Elsewhere, forensic doctor Jirat and his assistant Chita pursue clues that gradually uncover secrets linking the victims, the fires and a truth that blurs the boundary between life and death. As both investigations converge, the four men become entangled in a mystery that will change their lives forever.

== Cast and characters ==

=== Main ===
- Boss Patthakarn as James, a young police officer investigating a series of mysterious arson cases.
- Kitsakorn Kanogtorn (Tongtong) as Captain Ken, a mysterious military officer connected to the investigation.
- Pongsakorn Mettarikanon (Toey) as Jirat, a forensic doctor and Ken's close friend.
- Chawonwat Thongyoo (Phoom) as Chita, Jirat's assistant.
- Siravit Imsee (Little) as Rain
- Anton Krueger (Anton) as Panin
=== Supporting ===
- Peanut Peeranat Veeranipitkul as Peter
- Namnung Van De Ven as Pear

== Production ==

The project was announced as a WeTV Original series produced in collaboration with Tailai Entertainment. The production combines crime investigation with supernatural fantasy elements and marks the first Boys' Love leading roles for Tongtong Kitsakorn Kanogtorn and Toey Pongsakorn Mettarikanon.

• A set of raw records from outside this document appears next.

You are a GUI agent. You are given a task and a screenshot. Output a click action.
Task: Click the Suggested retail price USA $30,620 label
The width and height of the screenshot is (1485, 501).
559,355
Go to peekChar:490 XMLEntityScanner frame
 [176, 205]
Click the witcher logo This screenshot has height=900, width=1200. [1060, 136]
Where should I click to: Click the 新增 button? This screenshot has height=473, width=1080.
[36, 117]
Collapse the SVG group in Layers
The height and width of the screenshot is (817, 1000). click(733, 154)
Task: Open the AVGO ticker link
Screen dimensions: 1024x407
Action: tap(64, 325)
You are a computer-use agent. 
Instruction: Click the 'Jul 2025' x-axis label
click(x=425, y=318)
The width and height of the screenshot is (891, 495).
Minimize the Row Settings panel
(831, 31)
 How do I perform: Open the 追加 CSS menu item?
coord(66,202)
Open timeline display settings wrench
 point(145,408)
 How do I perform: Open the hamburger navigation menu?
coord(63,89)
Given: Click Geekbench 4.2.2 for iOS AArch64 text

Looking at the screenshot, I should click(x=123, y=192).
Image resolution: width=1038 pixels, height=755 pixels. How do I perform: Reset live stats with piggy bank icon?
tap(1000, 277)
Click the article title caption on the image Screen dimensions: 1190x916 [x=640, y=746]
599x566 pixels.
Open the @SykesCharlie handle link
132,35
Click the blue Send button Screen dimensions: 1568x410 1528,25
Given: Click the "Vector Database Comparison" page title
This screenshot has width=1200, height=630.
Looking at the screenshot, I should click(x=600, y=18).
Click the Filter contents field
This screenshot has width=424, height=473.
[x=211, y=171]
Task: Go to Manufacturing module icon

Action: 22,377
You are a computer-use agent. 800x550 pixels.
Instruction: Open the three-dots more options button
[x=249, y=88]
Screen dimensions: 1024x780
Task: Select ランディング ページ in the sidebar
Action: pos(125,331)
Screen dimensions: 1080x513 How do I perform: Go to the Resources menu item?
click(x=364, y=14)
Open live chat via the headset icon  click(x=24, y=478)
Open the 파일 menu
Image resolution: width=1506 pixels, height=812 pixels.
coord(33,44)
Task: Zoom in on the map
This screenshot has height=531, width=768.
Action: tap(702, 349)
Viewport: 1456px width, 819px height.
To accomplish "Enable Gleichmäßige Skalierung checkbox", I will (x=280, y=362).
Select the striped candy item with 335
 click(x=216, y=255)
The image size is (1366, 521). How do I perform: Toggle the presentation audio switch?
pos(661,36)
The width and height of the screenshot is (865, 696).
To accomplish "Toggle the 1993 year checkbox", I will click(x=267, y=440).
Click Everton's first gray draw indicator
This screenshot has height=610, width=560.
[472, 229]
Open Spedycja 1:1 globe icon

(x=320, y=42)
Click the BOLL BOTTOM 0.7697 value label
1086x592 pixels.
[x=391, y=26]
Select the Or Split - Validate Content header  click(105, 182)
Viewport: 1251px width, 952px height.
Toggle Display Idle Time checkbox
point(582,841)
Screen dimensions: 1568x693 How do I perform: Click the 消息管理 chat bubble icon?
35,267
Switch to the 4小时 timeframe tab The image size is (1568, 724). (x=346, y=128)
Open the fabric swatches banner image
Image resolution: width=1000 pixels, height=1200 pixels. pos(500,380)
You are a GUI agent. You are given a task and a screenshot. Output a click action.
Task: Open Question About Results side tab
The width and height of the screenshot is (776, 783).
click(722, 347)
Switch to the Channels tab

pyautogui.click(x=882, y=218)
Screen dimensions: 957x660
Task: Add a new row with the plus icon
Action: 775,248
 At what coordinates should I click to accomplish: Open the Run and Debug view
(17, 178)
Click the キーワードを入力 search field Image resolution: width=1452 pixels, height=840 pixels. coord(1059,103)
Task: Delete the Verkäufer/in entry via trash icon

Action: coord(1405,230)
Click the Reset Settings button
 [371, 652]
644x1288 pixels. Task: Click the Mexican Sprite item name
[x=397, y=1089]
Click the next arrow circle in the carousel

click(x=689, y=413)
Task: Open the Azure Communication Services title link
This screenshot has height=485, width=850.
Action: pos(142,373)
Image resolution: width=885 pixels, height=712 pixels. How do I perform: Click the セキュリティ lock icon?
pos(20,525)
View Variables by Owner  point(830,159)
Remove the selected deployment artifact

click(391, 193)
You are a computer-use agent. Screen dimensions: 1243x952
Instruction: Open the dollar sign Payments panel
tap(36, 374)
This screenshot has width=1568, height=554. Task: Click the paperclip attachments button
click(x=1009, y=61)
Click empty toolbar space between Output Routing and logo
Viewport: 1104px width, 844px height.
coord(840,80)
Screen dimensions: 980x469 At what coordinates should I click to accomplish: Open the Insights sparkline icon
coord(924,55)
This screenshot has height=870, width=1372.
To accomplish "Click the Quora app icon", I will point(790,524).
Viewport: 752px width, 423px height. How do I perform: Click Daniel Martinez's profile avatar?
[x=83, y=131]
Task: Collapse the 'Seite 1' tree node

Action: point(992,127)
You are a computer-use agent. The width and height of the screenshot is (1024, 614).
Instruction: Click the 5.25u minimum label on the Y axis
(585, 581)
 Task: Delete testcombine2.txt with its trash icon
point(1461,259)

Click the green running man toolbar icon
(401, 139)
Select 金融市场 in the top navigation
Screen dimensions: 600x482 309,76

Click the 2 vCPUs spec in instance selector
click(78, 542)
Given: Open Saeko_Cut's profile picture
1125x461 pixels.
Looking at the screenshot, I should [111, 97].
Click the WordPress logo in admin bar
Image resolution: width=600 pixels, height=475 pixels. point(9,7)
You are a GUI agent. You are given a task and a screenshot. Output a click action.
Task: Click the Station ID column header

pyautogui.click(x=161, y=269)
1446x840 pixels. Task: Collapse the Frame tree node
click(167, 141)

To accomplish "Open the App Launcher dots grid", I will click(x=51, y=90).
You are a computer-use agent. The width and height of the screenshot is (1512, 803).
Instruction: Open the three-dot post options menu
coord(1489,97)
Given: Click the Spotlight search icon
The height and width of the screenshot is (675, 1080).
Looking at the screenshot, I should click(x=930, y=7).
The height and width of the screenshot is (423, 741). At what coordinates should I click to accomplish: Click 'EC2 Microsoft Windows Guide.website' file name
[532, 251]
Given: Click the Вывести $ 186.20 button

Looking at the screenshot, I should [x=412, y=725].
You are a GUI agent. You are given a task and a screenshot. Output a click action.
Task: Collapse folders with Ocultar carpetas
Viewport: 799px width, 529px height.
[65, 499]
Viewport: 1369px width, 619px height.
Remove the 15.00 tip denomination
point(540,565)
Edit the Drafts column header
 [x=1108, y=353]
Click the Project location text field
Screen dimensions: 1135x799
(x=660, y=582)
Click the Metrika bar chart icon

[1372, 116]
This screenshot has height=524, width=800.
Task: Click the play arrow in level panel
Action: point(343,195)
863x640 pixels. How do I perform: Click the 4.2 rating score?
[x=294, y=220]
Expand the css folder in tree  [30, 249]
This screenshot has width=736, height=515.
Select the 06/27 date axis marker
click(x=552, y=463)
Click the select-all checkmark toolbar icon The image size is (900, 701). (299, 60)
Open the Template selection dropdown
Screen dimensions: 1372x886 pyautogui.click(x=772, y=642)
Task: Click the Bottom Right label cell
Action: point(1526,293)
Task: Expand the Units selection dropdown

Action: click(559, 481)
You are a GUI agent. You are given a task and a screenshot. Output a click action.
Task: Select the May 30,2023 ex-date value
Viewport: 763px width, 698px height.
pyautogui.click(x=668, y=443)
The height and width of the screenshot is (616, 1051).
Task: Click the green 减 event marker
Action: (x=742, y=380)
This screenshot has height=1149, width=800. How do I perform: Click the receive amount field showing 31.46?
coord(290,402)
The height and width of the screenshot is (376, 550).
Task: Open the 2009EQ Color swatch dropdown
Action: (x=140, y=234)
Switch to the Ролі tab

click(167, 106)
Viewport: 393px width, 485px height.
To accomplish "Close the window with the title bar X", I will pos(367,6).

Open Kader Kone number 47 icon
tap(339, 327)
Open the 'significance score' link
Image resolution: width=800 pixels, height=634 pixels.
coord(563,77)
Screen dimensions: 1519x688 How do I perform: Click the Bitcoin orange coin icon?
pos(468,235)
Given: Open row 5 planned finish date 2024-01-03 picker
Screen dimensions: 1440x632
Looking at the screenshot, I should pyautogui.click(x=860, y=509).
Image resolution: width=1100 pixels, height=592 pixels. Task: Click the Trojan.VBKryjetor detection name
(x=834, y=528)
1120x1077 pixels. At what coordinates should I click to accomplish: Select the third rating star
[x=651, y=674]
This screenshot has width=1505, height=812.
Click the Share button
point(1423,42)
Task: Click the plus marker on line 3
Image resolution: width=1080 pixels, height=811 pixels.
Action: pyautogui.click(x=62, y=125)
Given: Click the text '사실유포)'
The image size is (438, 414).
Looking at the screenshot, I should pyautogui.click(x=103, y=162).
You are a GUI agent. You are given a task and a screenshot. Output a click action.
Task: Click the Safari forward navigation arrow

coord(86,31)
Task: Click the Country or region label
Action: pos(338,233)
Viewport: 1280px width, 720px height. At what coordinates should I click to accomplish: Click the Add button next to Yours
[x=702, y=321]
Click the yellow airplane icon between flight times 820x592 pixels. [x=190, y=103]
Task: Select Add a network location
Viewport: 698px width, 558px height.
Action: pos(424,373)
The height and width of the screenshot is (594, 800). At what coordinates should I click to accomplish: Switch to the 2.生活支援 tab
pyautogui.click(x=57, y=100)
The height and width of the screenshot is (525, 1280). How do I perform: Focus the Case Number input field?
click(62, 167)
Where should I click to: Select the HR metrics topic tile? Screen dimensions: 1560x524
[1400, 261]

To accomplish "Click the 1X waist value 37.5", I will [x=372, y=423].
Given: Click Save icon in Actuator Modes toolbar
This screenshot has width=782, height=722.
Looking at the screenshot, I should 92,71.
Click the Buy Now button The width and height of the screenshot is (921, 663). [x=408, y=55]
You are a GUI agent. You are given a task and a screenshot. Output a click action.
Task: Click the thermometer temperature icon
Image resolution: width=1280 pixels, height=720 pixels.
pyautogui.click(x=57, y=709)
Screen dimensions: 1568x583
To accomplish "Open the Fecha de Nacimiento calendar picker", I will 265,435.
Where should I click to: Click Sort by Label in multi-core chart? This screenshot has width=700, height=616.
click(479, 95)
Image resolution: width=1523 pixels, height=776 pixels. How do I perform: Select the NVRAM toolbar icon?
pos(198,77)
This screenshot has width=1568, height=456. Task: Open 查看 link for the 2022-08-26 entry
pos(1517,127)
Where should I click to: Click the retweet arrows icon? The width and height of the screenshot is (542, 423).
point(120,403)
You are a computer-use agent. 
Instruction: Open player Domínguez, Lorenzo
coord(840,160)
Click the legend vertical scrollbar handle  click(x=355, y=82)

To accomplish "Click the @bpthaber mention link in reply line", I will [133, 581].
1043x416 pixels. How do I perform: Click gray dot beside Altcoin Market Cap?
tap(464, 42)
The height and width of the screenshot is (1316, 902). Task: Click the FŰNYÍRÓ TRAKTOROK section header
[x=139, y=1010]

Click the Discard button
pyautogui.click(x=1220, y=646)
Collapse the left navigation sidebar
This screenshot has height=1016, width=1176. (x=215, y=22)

Initially, the series was announced as AKINA on November 4, 2025, through a teaser titled Official Concept Teaser, as part of the WeTV Always More 2026 event. The teaser announced Boom (Raveewit Jirapongkanon) and Toey as the lead actors. On December 26, 2025, Phoom was announced as part of the cast.In March 2026, WeTV issued a statement announcing that Boom would no longer participate in the series. In May, WeTV announced that the project had been reworked and would be renamed Nour.

A blessing ceremony was held on 3 April 2026 at Union Mall in Bangkok. The event was attended by director Boss Wasakorn Khumklaowiriya, WeTV executives and the principal cast before principal photography began.

== Marketing ==

The first teaser trailer was released in May 2026, introducing the four lead characters and the series' blend of crime, fantasy and romance.

On 21 July 2026, WeTV released the second official teaser, confirming that the series would premiere on 25 August 2026.